Implementing in Snowflake with dbt
The dbtvault package (now called automate-dv) provides dbt macros for all Data Vault loading patterns. Install it in your packages.yml:
packages:
- package: Datavault-UK/automate_dv
version: [">=0.10.0", "<0.11.0"]
Define your Hub loading model:
{%- set source_model = "stg_crm_customers" -%}
{%- set src_pk = "customer_hk" -%}
{%- set src_nk = "customer_id" -%}
{%- set src_ldts = "load_ts" -%}
{%- set src_source = "record_source" -%}
{{ automate_dv.hub(src_pk=src_pk,
src_nk=src_nk,
src_ldts=src_ldts,
src_source=src_source,
source_model=source_model) }}
The macro generates the correct MERGE statement that inserts only new business keys. Similar macros exist for Links (automate_dv.link) and Satellites (automate_dv.sat). For access control strategies, apply Snowflake's RBAC on the raw vault schema to restrict who can see source-level data versus the governed business vault.
When NOT to Use Data Vault
- Simple analytics needs: If you have 1-3 source systems and well-defined requirements, star schema is simpler and faster to deliver
- Small team without DV experience: Data Vault has a steep learning curve. A 2-person team with no DV experience will spend months learning before they're productive
- Fast dashboard delivery matters most: If your stakeholders need a dashboard in 2 weeks, build a star schema. You can always refactor to Data Vault later if complexity grows
- Read-heavy, write-light workloads: If you're loading data once a day and running 500 queries, optimize for reads (star schema), not writes (Data Vault)
Key Takeaways
- Data Vault 2.0 separates concerns into Hubs (business keys), Links (relationships), and Satellites (attributes with history)
- Choose Data Vault when you have 5+ volatile source systems, strict audit requirements, or need to load before defining business rules
- Hash keys enable parallel loading without centralized sequence generators
- Raw vault is insert-only -- history tracking is architectural, not procedural
- You always need a business vault or information mart on top for reporting -- budget 30-40% extra development time
- The dbtvault/automate-dv package for dbt eliminates most boilerplate code for Snowflake implementation
- Don't use Data Vault for simple projects -- star schema is faster to deliver when requirements are clear
Frequently Asked Questions
Q: What is the difference between Data Vault and star schema?

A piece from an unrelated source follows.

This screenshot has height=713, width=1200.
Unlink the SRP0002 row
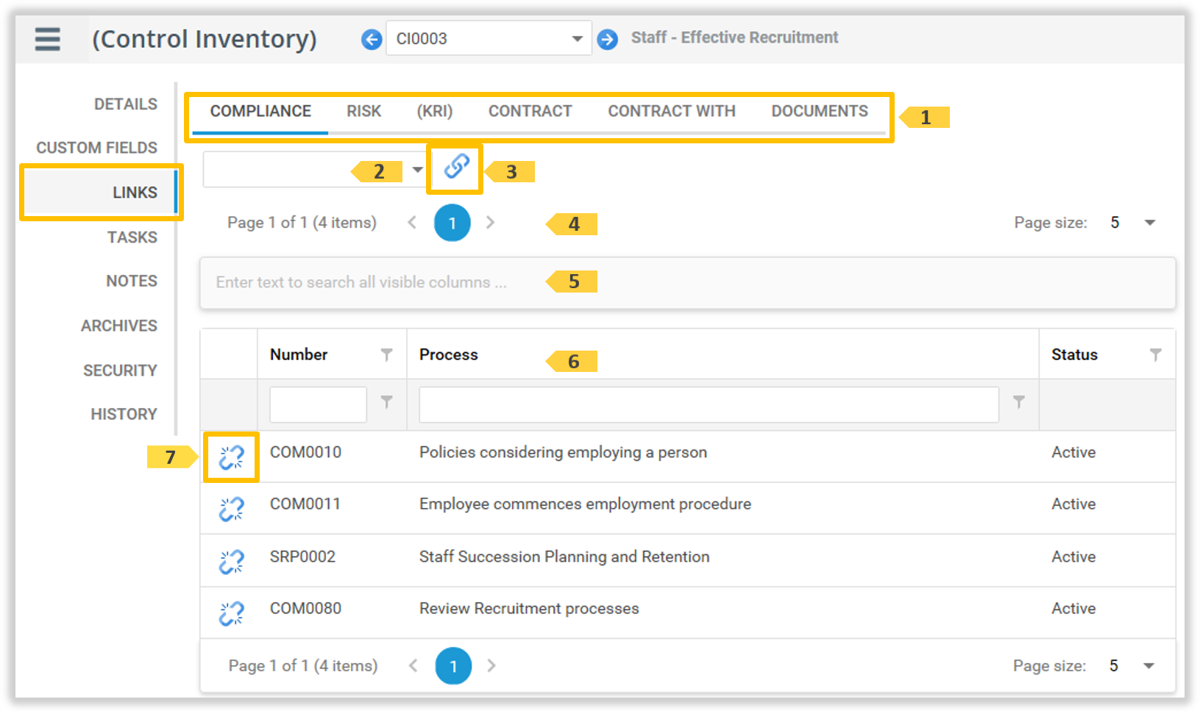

Star schema is optimized for query performance and reporting, organizing data into fact and dimension tables. Data Vault is optimized for loading and auditing, using Hubs (business keys), Links (relationships), and Satellites (descriptive attributes with full history). Star schema is simpler to query; Data Vault handles source system changes and audit requirements better.
Q: Can I query a Data Vault raw layer directly for reporting?
Technically yes, but practically no. The raw vault is normalized into many small tables, making reporting queries extremely complex with dozens of joins. You always need a business vault or information mart layer on top that denormalizes the data into query-friendly structures like star schemas or wide tables.
Q: What are hash keys in Data Vault and why use them?
Hash keys are MD5 or SHA-1 hashes of business key columns used as surrogate keys in Data Vault tables. They enable sequence-independent parallel loading because any ETL process can calculate the same hash without needing a centralized sequence generator. They also provide consistent-length join keys regardless of business key complexity.
Q: How do I implement Data Vault in Snowflake with dbt?
Use the dbtvault (now called automate-dv) package for dbt. It provides macros for generating Hub, Link, and Satellite loading patterns. You define your source mappings in YAML, specify business keys and hash columns, and the package generates the correct INSERT-only loading SQL for Snowflake. This eliminates most of the boilerplate code.